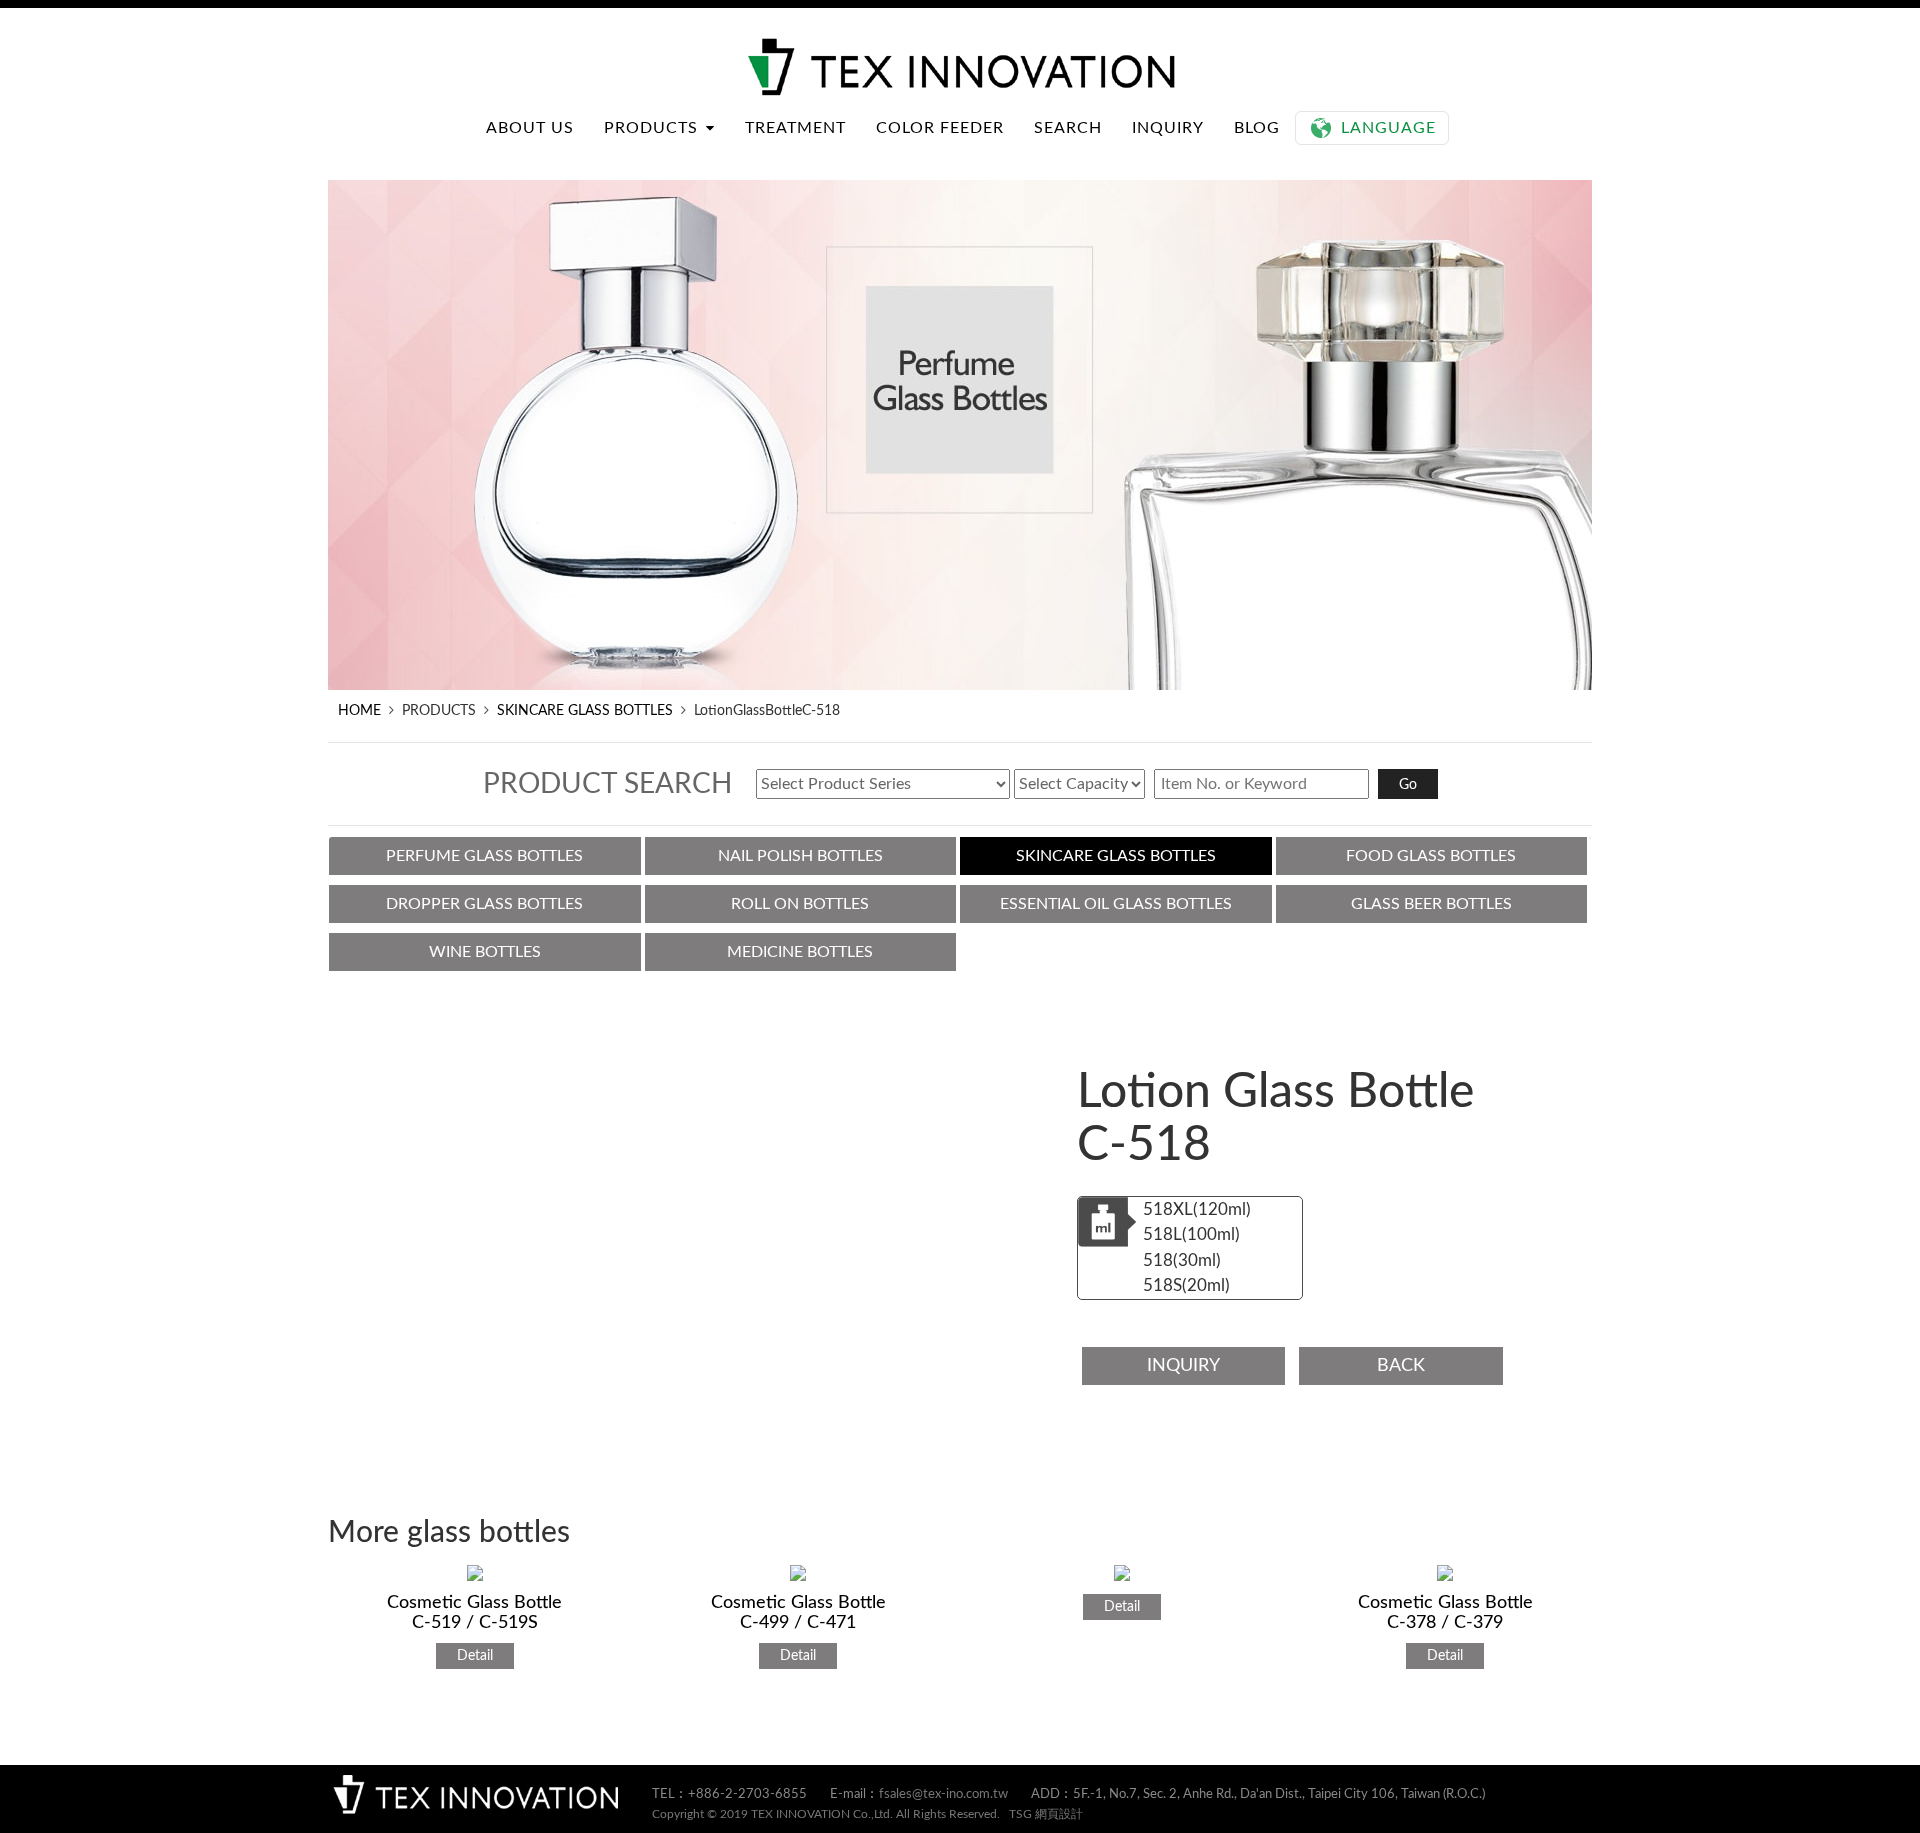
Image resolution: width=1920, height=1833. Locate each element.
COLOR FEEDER (940, 128)
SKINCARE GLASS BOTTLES (585, 711)
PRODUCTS (651, 128)
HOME (359, 711)
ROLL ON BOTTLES (800, 904)
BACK (1401, 1366)
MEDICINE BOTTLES (800, 952)
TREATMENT (795, 128)
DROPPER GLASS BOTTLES (484, 904)
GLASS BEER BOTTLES (1431, 904)
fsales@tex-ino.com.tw (943, 1794)
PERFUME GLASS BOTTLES (484, 856)
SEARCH (1068, 128)
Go (1408, 785)
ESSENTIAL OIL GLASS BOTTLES (1116, 904)
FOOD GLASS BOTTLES (1431, 856)
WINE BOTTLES (485, 952)
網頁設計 (1059, 1814)
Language (1388, 128)
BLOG (1257, 128)
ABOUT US (530, 128)
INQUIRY (1168, 128)
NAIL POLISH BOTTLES (800, 856)
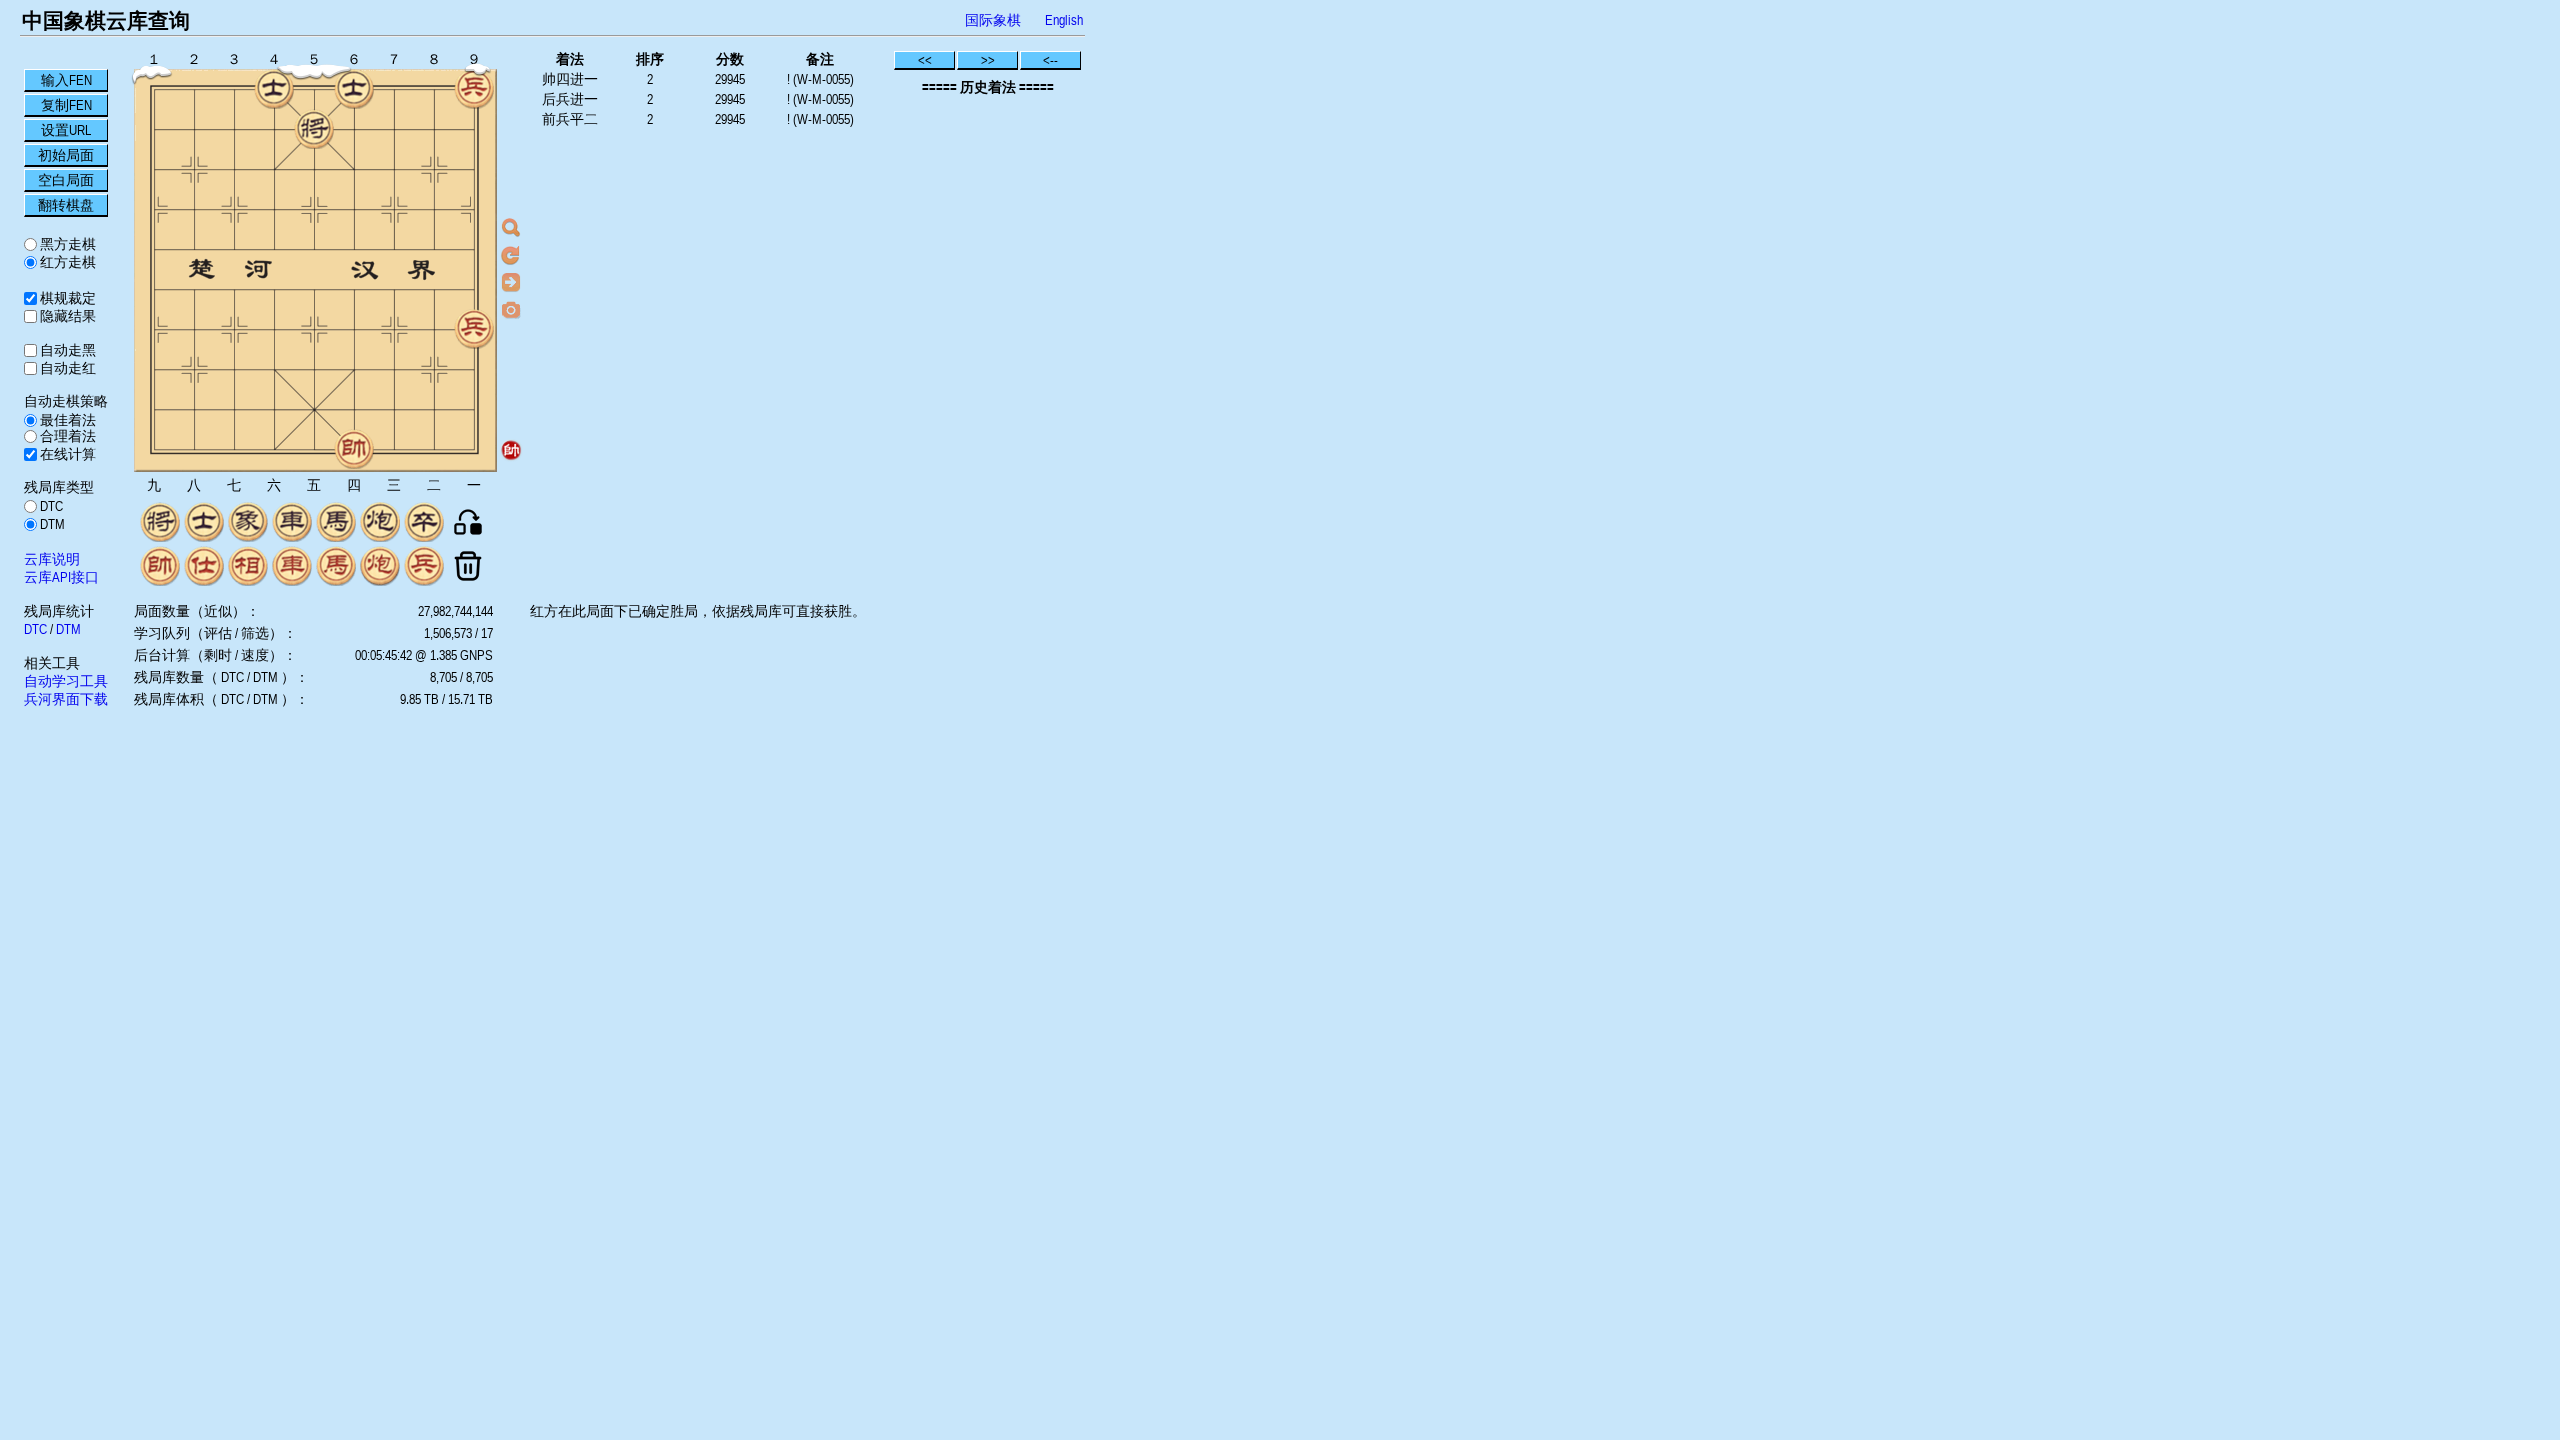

• [Aim of the task] Skip every picture. Repeat word for word the lines from the line holding "WINE BOTTLES (485, 952)" through the end of the entries above.

• [Exercise response]
WINE BOTTLES (485, 952)
網頁設計 (1059, 1814)
Language (1388, 128)
BLOG (1257, 128)
ABOUT US (530, 128)
INQUIRY (1168, 128)
NAIL POLISH BOTTLES (800, 856)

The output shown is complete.